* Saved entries
■ ■ ■ ■ ■ ■ ■

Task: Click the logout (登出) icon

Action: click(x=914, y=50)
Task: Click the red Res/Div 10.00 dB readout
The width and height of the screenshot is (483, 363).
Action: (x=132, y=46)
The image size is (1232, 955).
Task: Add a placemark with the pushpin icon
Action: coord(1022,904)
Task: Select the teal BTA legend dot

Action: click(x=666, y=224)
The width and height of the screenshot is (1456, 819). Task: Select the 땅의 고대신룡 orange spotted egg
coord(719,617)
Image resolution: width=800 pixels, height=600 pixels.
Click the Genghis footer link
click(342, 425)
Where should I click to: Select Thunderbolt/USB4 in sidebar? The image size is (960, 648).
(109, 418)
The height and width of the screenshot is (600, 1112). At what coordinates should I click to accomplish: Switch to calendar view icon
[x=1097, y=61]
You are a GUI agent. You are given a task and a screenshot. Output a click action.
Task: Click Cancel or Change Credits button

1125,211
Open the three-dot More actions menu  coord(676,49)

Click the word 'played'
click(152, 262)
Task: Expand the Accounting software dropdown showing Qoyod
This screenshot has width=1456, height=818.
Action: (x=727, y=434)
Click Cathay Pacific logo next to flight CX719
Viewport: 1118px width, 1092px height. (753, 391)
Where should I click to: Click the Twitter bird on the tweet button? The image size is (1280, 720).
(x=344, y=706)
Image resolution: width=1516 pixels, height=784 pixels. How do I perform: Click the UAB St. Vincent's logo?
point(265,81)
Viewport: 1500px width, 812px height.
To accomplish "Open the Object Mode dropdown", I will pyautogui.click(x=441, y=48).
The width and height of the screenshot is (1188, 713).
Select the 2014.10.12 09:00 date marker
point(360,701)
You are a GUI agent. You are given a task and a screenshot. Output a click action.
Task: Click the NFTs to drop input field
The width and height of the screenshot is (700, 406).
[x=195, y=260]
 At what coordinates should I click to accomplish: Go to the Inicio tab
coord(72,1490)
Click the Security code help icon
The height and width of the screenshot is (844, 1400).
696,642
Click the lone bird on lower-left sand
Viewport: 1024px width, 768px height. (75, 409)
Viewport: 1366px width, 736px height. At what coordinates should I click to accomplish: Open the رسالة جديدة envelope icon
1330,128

■ ■ ■ ■ ■ ■ ■

* WHAT TO DO
Every entry above must be reproduced word for word.

* OUTPUT OF THE EXERCISE
Task: Click the logout (登出) icon

Action: click(x=914, y=50)
Task: Click the red Res/Div 10.00 dB readout
The width and height of the screenshot is (483, 363).
Action: (x=132, y=46)
The image size is (1232, 955).
Task: Add a placemark with the pushpin icon
Action: coord(1022,904)
Task: Select the teal BTA legend dot

Action: click(x=666, y=224)
The width and height of the screenshot is (1456, 819). Task: Select the 땅의 고대신룡 orange spotted egg
coord(719,617)
Image resolution: width=800 pixels, height=600 pixels.
Click the Genghis footer link
click(342, 425)
Where should I click to: Select Thunderbolt/USB4 in sidebar? The image size is (960, 648).
(109, 418)
The height and width of the screenshot is (600, 1112). At what coordinates should I click to accomplish: Switch to calendar view icon
[x=1097, y=61]
You are a GUI agent. You are given a task and a screenshot. Output a click action.
Task: Click Cancel or Change Credits button

1125,211
Open the three-dot More actions menu  coord(676,49)

Click the word 'played'
click(152, 262)
Task: Expand the Accounting software dropdown showing Qoyod
This screenshot has width=1456, height=818.
Action: (x=727, y=434)
Click Cathay Pacific logo next to flight CX719
Viewport: 1118px width, 1092px height. (753, 391)
Where should I click to: Click the Twitter bird on the tweet button? The image size is (1280, 720).
(x=344, y=706)
Image resolution: width=1516 pixels, height=784 pixels. How do I perform: Click the UAB St. Vincent's logo?
point(265,81)
Viewport: 1500px width, 812px height.
To accomplish "Open the Object Mode dropdown", I will pyautogui.click(x=441, y=48).
The width and height of the screenshot is (1188, 713).
Select the 2014.10.12 09:00 date marker
point(360,701)
You are a GUI agent. You are given a task and a screenshot. Output a click action.
Task: Click the NFTs to drop input field
The width and height of the screenshot is (700, 406).
[x=195, y=260]
 At what coordinates should I click to accomplish: Go to the Inicio tab
coord(72,1490)
Click the Security code help icon
The height and width of the screenshot is (844, 1400).
696,642
Click the lone bird on lower-left sand
Viewport: 1024px width, 768px height. (75, 409)
Viewport: 1366px width, 736px height. At what coordinates should I click to accomplish: Open the رسالة جديدة envelope icon
1330,128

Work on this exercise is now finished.